Friedrich's Bridge is speedily built (trained human hands can be no speedier), his batteries planted, his precautions taken: the three cannon-shot go off, audible to Schwerin; and Friedrich's troops stream speedily across, hardly a Pandour to meddle with them. Nay, before the passage was complete—what light-horse squadrons are these? Hussars, seen to be Seidlitz's (missioned by Schwerin), appear on the outskirts: a meeting worthy of three cheers, surely, after such a march on both sides! Friedrich lies on the eastern Hill-tops that night (Hamlet of Czimitz his Head-quarter, discoverable if you wish it, scarcely three miles north of Prag); and accurate appointment is made with Schwerin as to the meeting-place to-morrow morning. Meeting-place is to be the environs of Prossik Village, southeastward over yonder, short way north of the Prag-Konigsgratz Highway; and rather nearer Prag than we now are, in Czimitz here: time at Prossik to be 6 A.M. by the clock; and Winterfeld and Schwerin to come in person and speak with his Majesty. This is the program for Friday, May 6th, which proves to be so memorable a day.

Schwerin is on foot by the stroke of midnight; comes along, "over the heights of Chaber," by half a dozen, or I know not how many roads; visible in due time to Friedrich's people, who are likewise punctually on the advance: in a word, the junction is accomplished with all correctness. And, while the Columns are marching up, Schwerin and Winterfeld ride about in personal conference with his Majesty; taking survey, through spy-glasses, of those Austrians encamped yonder on the broad back of their Zisca Hill, a couple of miles to southward. "What a set of Austrians," exclaim military critics, "to permit such junction, without effort to devour the one half or the other, in good time!" Friedrich himself, it is probable, might partly be of the same opinion; but he knew his Austrians, and had made bold to venture. Friedrich, we can observe, always got to know his man, after fighting him a month or two; and took liberties with him, or did not take, accordingly. And, for most part,—not quite always, as one signal exception will Show,—he does it with perfect accuracy; and often with vital profit to his measures. "If the Austrian cooking-tents are a-smoke before eight in the morning," notes he, "you may calculate, in such case, the Austrians will march that day." [MILITARY INSTRUCTIONS.] With a surprising vividness of eye and mind (beautiful to rival, if one could), he watches the signs of the times, of the hours and the days and the places; and prophesies from them; reads men and their procedures, as if they were mere handwriting, not too cramp for him.—The Austrians have, by this time, got their Konigseck home, very unvictorious, but still on foot, all but a thousand or two: they are already stronger than the Prussians by count of heads; and till even Daun come up, what hurry in a Post like this?
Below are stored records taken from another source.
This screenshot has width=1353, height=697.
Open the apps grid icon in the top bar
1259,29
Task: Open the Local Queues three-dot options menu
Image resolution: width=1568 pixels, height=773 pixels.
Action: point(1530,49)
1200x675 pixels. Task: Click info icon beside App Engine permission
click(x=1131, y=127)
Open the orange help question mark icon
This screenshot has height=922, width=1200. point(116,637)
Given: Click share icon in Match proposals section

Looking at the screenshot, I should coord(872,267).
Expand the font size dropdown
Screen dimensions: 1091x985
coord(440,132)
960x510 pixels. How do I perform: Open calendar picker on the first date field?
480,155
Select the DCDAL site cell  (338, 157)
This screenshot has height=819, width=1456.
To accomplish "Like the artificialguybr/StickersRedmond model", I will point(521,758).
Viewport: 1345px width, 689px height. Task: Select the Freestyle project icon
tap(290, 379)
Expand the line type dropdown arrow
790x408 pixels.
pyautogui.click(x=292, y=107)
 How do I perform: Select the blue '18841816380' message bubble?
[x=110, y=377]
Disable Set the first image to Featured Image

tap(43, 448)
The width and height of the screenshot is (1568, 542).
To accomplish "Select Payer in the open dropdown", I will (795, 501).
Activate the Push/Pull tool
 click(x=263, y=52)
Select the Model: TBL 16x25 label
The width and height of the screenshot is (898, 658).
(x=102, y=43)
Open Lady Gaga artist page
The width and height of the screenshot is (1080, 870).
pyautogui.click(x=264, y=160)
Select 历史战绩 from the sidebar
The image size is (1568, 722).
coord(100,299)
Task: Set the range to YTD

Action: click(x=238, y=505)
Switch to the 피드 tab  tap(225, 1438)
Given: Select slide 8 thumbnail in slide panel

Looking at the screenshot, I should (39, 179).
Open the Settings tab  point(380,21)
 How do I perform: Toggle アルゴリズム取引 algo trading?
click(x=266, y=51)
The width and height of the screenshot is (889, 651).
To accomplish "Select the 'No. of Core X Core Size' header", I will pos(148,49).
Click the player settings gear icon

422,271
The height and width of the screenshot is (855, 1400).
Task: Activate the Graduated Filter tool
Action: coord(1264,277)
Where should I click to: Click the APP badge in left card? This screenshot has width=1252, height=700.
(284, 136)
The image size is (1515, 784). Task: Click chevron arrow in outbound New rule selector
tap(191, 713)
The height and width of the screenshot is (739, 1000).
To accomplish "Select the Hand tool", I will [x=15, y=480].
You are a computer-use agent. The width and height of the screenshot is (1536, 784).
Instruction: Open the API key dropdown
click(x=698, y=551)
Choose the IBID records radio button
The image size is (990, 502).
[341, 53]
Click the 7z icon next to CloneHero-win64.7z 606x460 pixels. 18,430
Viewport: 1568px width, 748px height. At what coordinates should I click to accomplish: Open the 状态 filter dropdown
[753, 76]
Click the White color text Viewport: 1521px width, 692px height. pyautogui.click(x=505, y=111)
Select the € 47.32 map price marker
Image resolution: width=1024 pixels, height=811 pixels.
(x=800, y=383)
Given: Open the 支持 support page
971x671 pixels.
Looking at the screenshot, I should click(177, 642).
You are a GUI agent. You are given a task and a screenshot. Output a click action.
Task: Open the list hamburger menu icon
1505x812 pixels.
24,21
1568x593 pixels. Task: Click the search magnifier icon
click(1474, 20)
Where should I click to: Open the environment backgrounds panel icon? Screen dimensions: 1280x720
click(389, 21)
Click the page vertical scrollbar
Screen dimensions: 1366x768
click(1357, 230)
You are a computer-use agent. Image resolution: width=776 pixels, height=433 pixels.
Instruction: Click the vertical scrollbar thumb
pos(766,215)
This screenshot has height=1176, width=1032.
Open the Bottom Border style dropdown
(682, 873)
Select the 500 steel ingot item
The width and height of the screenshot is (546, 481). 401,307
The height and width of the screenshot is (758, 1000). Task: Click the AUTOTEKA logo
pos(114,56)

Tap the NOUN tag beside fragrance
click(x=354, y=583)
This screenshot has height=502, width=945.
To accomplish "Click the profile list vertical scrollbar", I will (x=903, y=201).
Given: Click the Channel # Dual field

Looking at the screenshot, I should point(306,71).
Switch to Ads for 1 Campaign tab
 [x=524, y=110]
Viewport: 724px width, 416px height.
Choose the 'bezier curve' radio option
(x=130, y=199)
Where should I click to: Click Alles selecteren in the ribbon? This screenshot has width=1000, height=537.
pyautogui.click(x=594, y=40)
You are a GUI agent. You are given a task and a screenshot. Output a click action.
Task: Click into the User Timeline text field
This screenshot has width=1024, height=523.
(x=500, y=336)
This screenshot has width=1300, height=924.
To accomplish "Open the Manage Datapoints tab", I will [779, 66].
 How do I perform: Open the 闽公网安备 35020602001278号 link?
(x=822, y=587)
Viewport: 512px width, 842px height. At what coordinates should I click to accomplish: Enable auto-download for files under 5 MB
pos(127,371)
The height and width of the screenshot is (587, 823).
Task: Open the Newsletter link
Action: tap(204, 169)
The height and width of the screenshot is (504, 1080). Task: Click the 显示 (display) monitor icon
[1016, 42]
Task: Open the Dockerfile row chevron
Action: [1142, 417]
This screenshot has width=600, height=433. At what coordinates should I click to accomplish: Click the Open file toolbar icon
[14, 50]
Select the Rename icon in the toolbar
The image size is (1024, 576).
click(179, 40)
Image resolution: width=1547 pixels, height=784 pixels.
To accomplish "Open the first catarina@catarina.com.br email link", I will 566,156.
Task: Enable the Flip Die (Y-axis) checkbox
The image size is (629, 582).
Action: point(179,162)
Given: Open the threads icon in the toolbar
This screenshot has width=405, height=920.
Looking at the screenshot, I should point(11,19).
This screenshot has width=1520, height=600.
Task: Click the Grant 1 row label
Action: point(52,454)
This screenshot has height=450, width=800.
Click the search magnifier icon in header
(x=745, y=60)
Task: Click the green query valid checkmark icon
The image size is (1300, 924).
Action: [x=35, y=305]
The Austrians are viewing Friedrich, too, this morning; but in the blankest manner: their outposts fire a cannon-shot or two on his group of adjutants and him, without effect; and the Head people send their cavalry out to forage, so little prophecy have they from signs seen.

Zisca Hill, where the Austrians now are, rises sheer up, of well-nigh precipitous steepness, though there are trees and grass on it, from the eastern side of Prag, say five or six hundred feet. A steep, picturesque, massive green Hill; Moldau River, turning suddenly to right, strikes the northwest corner of it (has flowed well to west of it, till then), and winds eastward round its northern base. As will be noticed presently. The ascent of Ziscaberg, by roads, is steep and tedious: but once at the top, you find that it is precipitous on two sides only, the City or westward side, and the Moldau or northward. Atop it spreads out, far and wide, into a waving upland level; bare of hedges; ploughable all of it, studded with littery hamlets and farmsteadings; far and wide, a kind of Plain, sloping with extreme gentleness, five or six miles to eastward, and as far to southward, before the level perceptibly rise again.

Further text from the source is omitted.